Overview - 1.0 English

MicroBlaze Triple Modular Redundancy (TMR) Subsystem (PG268)

Document ID
PG268
Release Date
2022-04-28
Version
1.0 English

An increasing number of applications today need a high-reliability processing function to address dependability, safety and security requirements. One such application is use in high-radiation environments, where integrated circuits almost certainly will experience radiation-induced single-event effects.

The Xilinx ® Triple Modular Redundancy (TMR) solution for the Vivado® Design Suite is designed for these applications, providing all the necessary building blocks to implement a redundant triplicated MicroBlaze™ subsystem.
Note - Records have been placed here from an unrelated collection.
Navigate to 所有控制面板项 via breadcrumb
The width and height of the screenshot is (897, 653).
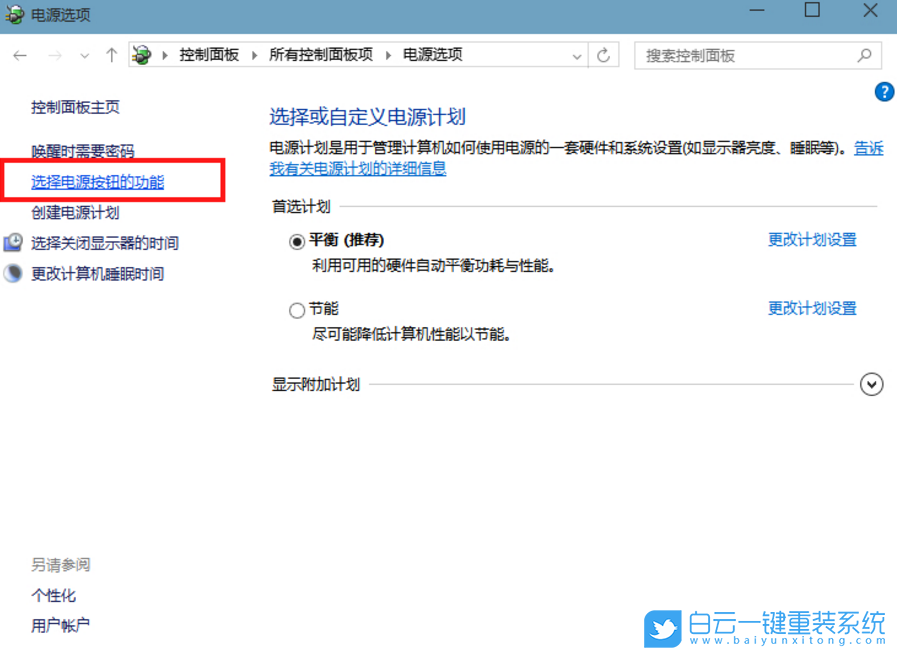pos(321,55)
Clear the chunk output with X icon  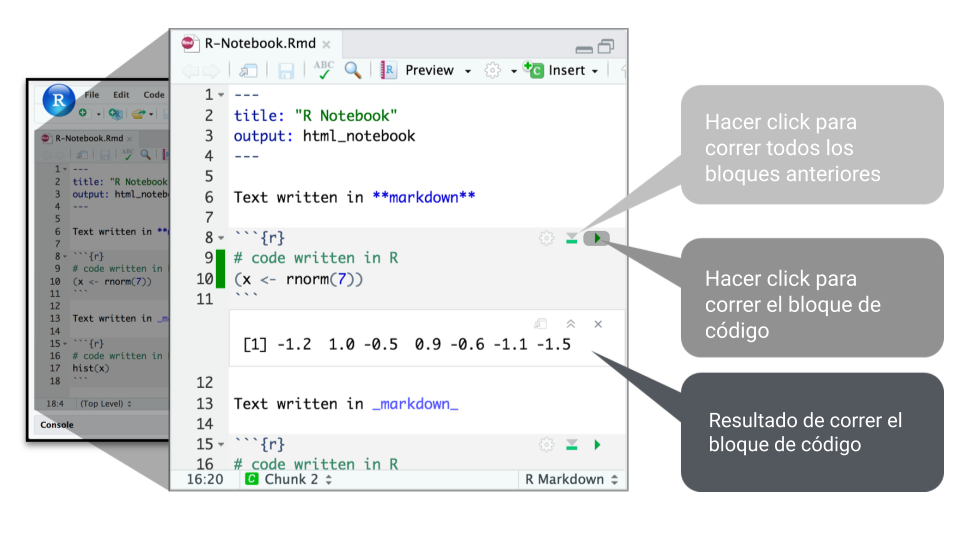coord(598,324)
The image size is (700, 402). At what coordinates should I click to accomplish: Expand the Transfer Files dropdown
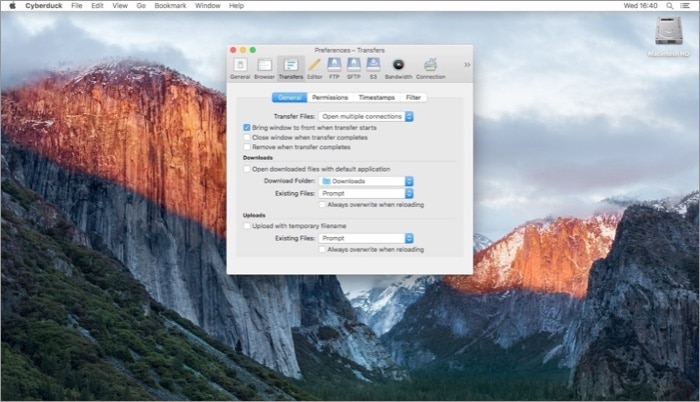click(x=366, y=117)

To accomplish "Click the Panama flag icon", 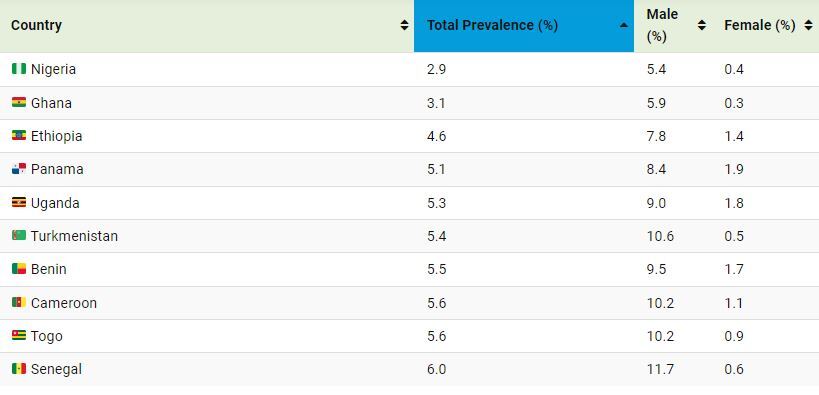I will (19, 169).
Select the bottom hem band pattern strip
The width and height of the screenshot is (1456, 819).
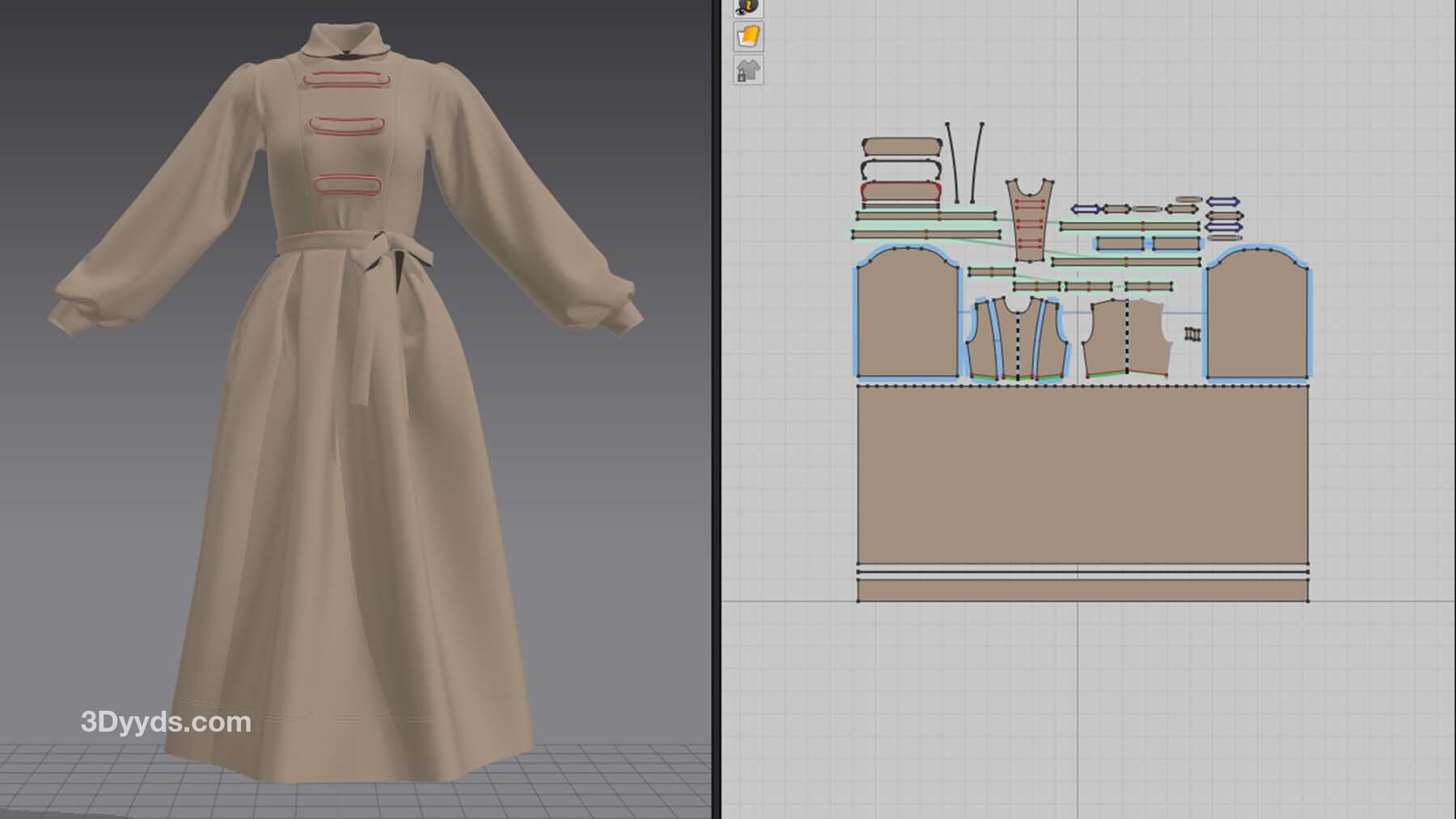[x=1082, y=590]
This processing subsystem is fault tolerant and continues to operate nominally after encountering an error. Together with the capability to detect and recover from errors, the implementation ensures the reliability of the entire subsystem.
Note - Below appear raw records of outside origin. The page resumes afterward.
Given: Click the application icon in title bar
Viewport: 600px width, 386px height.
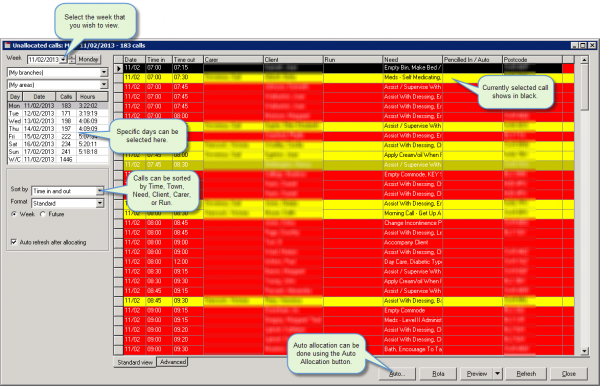Looking at the screenshot, I should pos(7,45).

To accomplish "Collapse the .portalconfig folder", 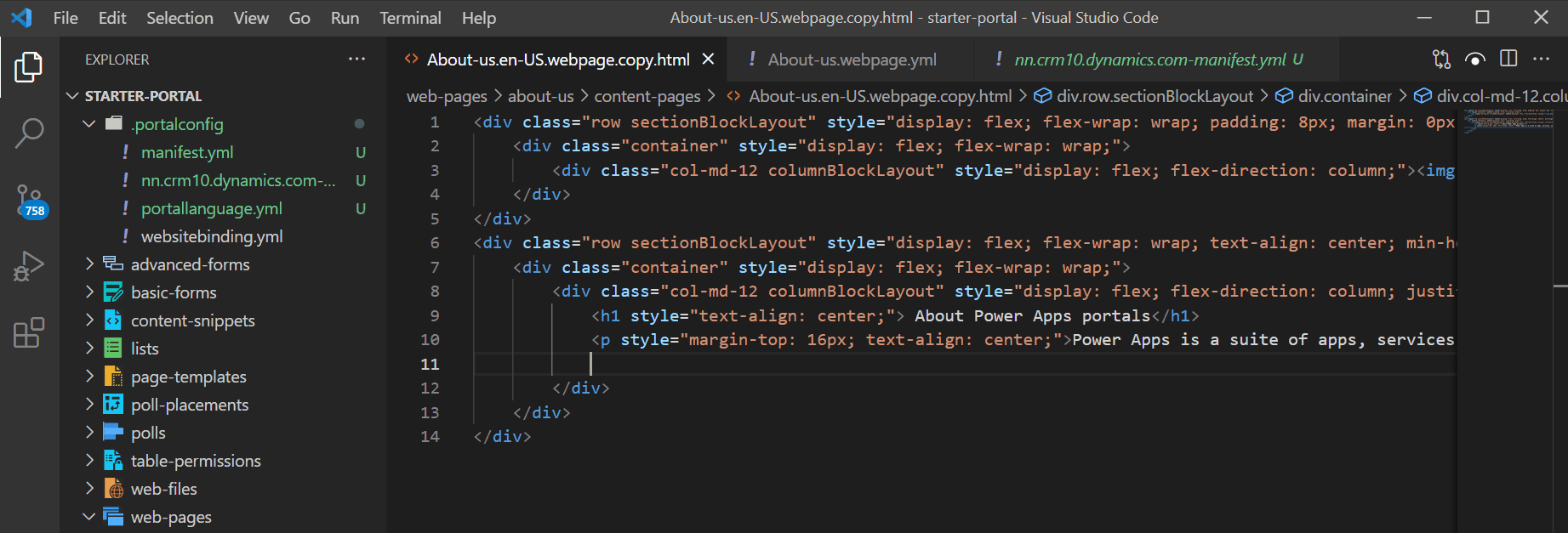I will pos(89,124).
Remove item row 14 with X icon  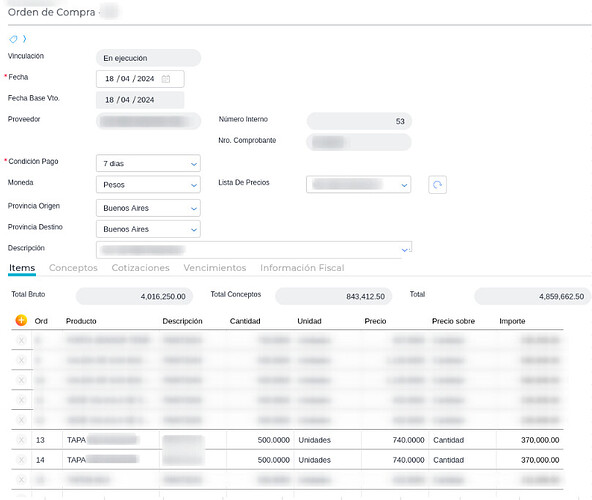[21, 460]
In nominal operation all three redundant blocks are working correctly, and outputs are majority voted. When an error is detected in one of the blocks the subsystem enters lockstep mode and keeps operating. Should a second error occur before recovery, it is detected and the subsystem halts with a fatal error.

An essential component of the implementation is the Vivado IP integrator automation, to greatly simplify the creation of a TMR subsystem, which otherwise can be both time consuming and error prone.

Major advantages of the solution are that redundant sub-blocks can be physically separated, that it provides the ability to test error detection, and that it enables rapid software controlled error recovery.

In addition to Triple Modular Redundancy the solution also supports dual lockstep mode, which provides fault detection for applications where fault tolerance is not required. The lockstep implementation can optionally be configured with a temporal delay, to improve detection of certain common mode errors such as clock glitches or voltage spikes.